## Exercise description
Begin at the top of the records below and print each line exactly until the line containing "Click the red heating coil in the duct" has been printed; any pictures are to be left out.

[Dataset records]
------------

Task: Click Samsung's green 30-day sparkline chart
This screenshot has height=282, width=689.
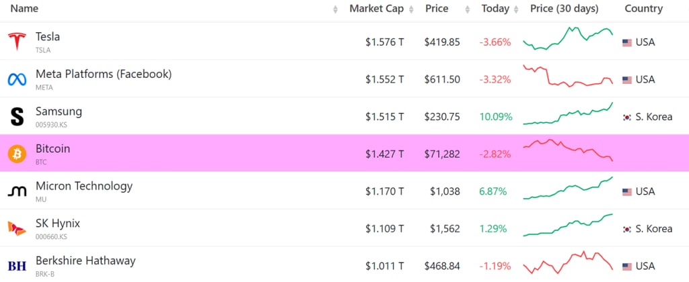Action: point(568,114)
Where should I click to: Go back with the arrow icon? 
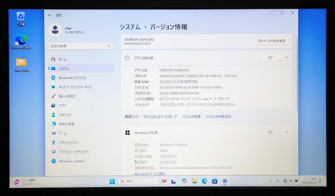(x=50, y=15)
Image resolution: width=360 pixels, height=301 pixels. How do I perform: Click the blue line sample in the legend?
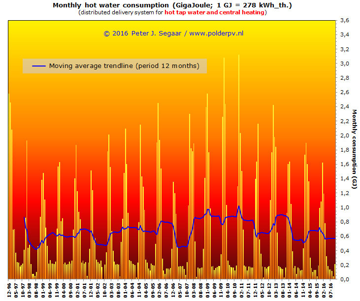click(x=39, y=66)
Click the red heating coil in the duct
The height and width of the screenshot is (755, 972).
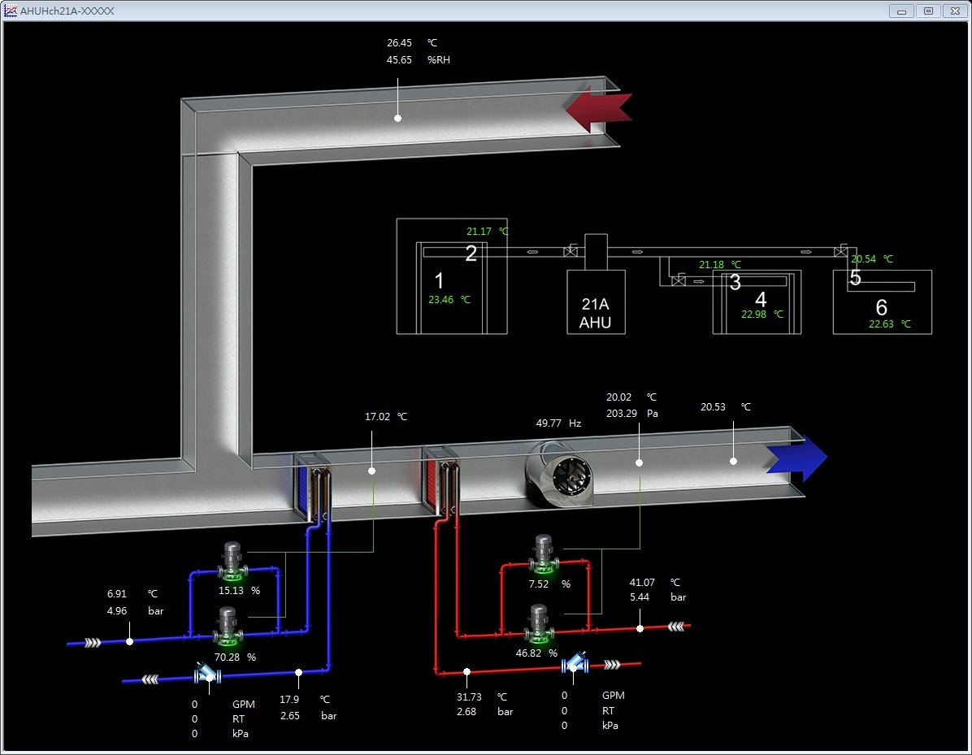pyautogui.click(x=440, y=480)
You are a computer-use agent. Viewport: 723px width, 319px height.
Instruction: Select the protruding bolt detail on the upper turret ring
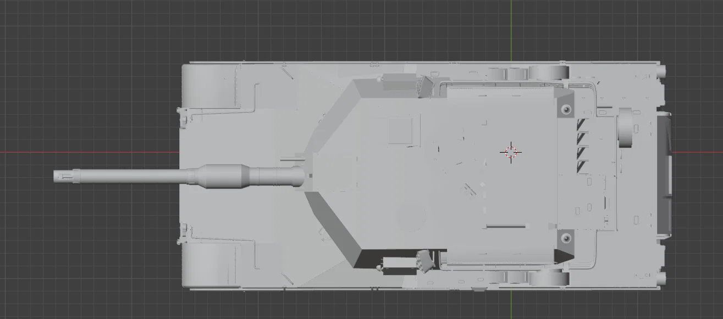[x=565, y=110]
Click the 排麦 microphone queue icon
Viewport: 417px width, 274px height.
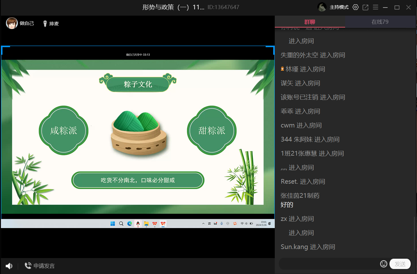point(45,23)
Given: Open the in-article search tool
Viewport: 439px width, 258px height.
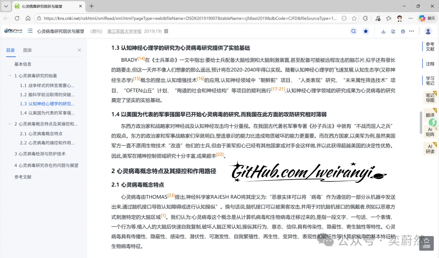Looking at the screenshot, I should pos(353,31).
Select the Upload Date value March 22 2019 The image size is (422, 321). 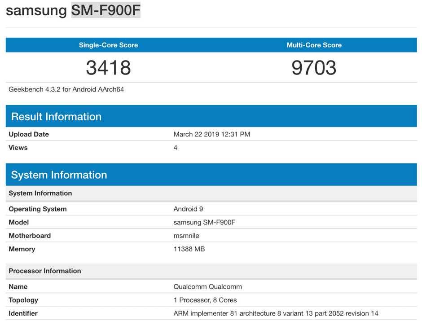click(x=212, y=134)
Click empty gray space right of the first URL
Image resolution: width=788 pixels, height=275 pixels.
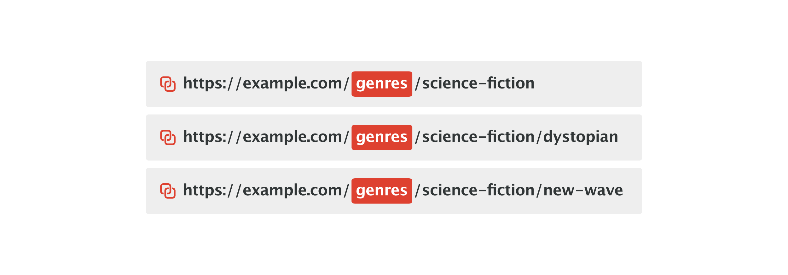589,84
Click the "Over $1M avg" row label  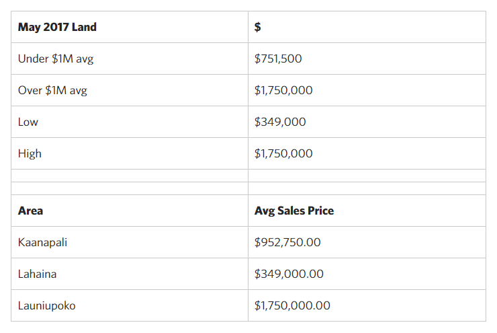52,90
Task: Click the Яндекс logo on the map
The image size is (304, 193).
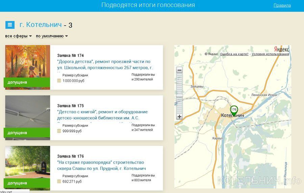Action: [281, 49]
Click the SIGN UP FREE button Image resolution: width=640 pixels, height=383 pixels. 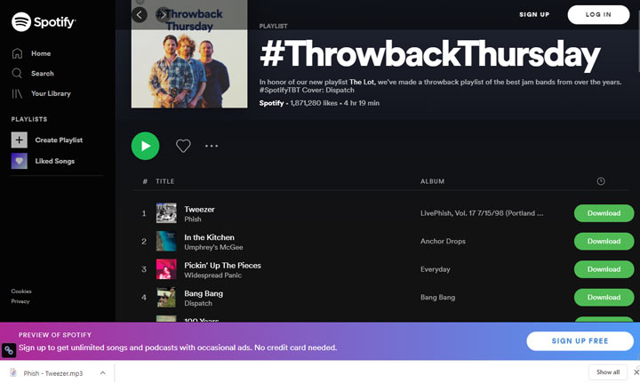pyautogui.click(x=580, y=341)
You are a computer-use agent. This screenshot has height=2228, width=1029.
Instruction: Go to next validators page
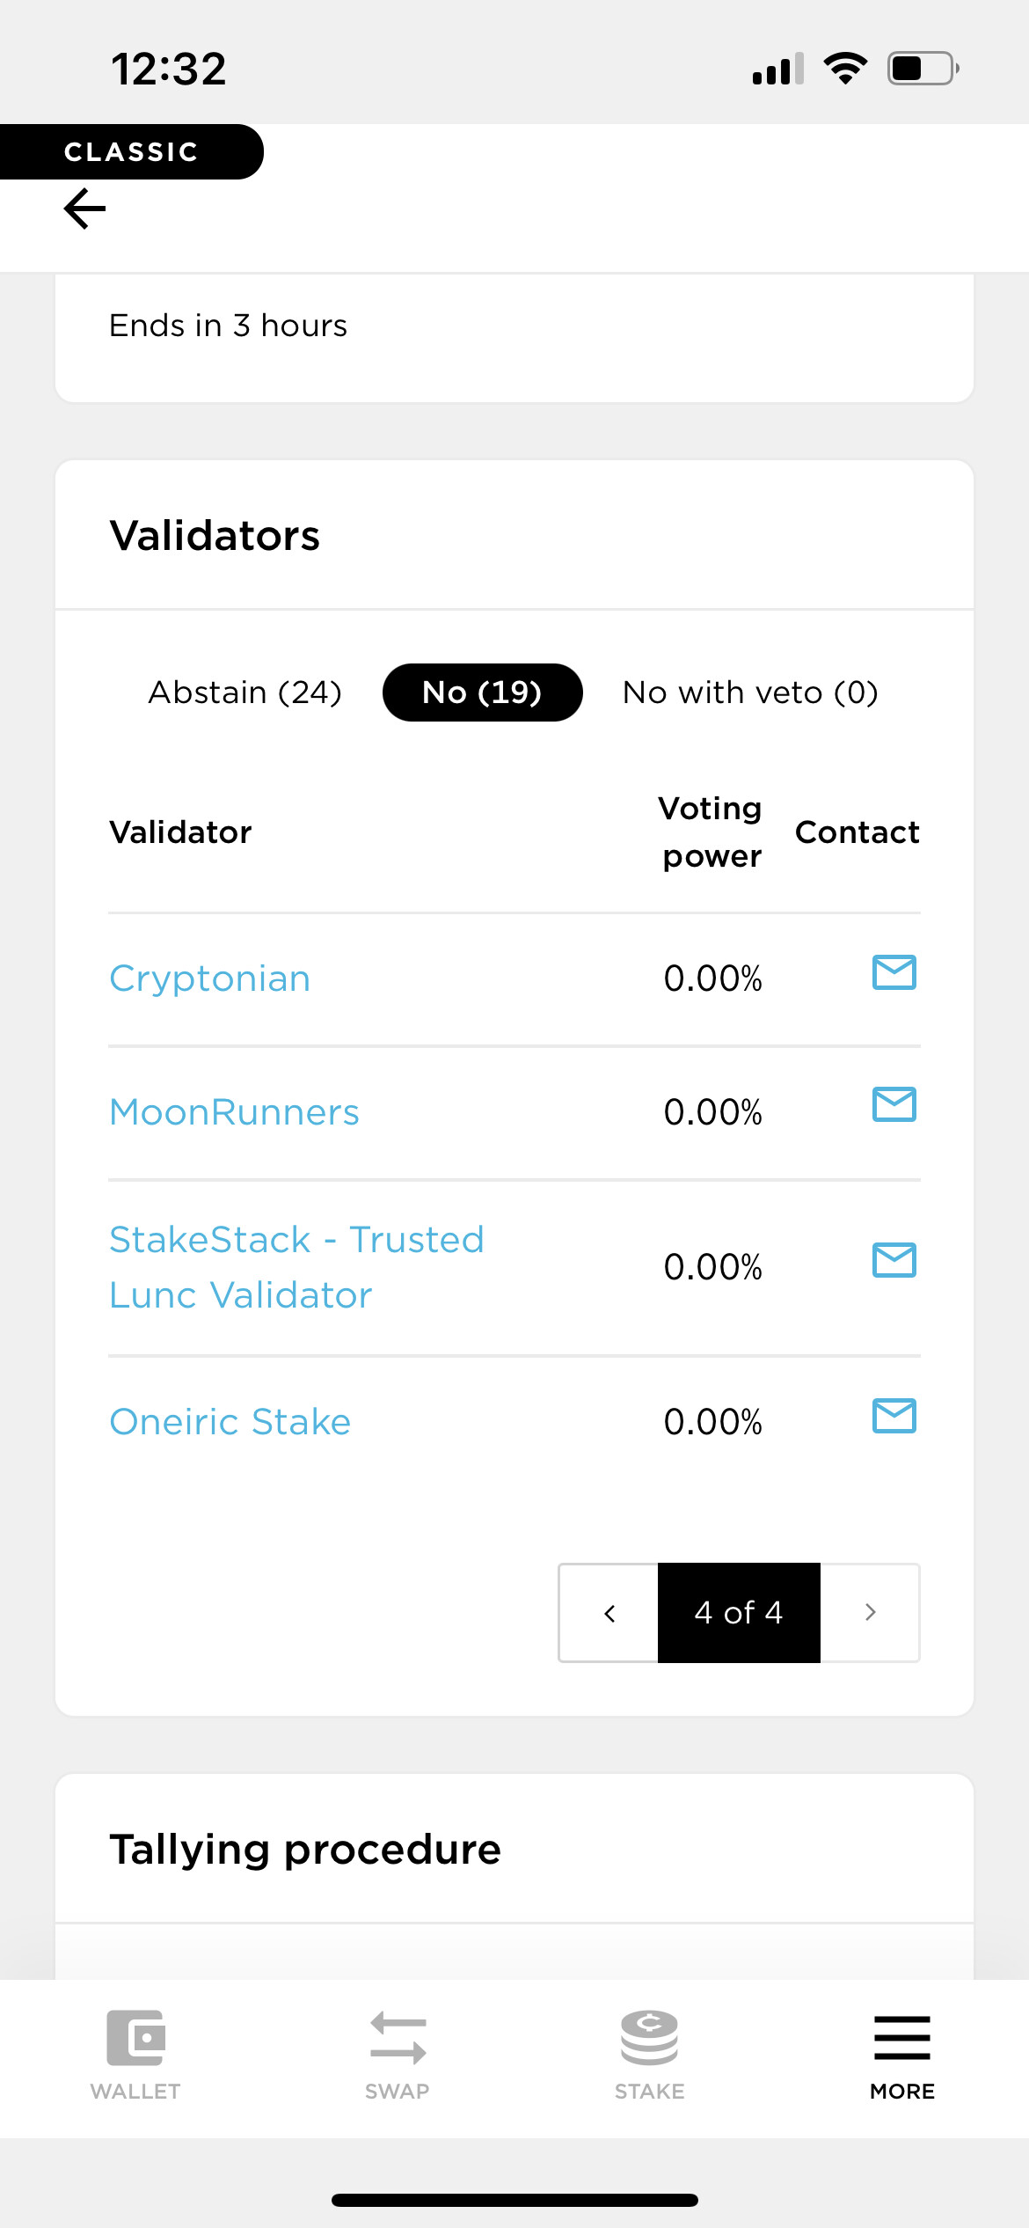coord(870,1613)
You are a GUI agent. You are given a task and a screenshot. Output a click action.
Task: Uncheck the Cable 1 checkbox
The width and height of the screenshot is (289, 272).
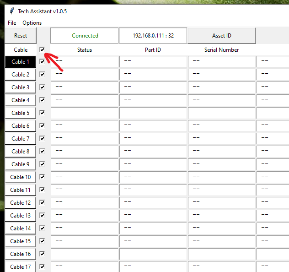coord(43,62)
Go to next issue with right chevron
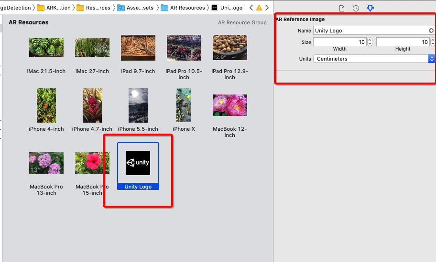 266,8
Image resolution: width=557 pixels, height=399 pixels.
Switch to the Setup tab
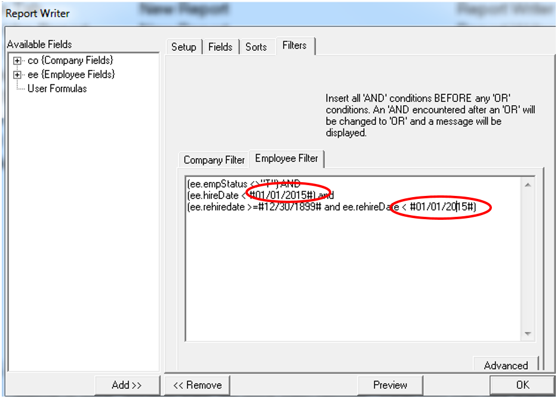[183, 47]
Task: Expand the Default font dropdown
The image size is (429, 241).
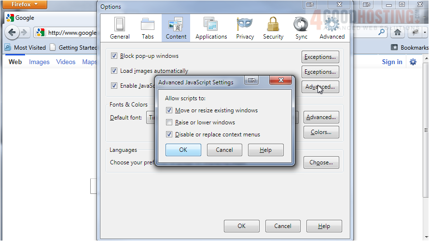Action: 151,117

------------

## Response to the exercise
Task: Click Samsung's green 30-day sparkline chart
This screenshot has height=282, width=689.
Action: point(568,114)
Where should I click to: Go back with the arrow icon? 
(x=50, y=15)
Image resolution: width=360 pixels, height=301 pixels. How do I perform: Click the blue line sample in the legend?
click(x=39, y=66)
Click the red heating coil in the duct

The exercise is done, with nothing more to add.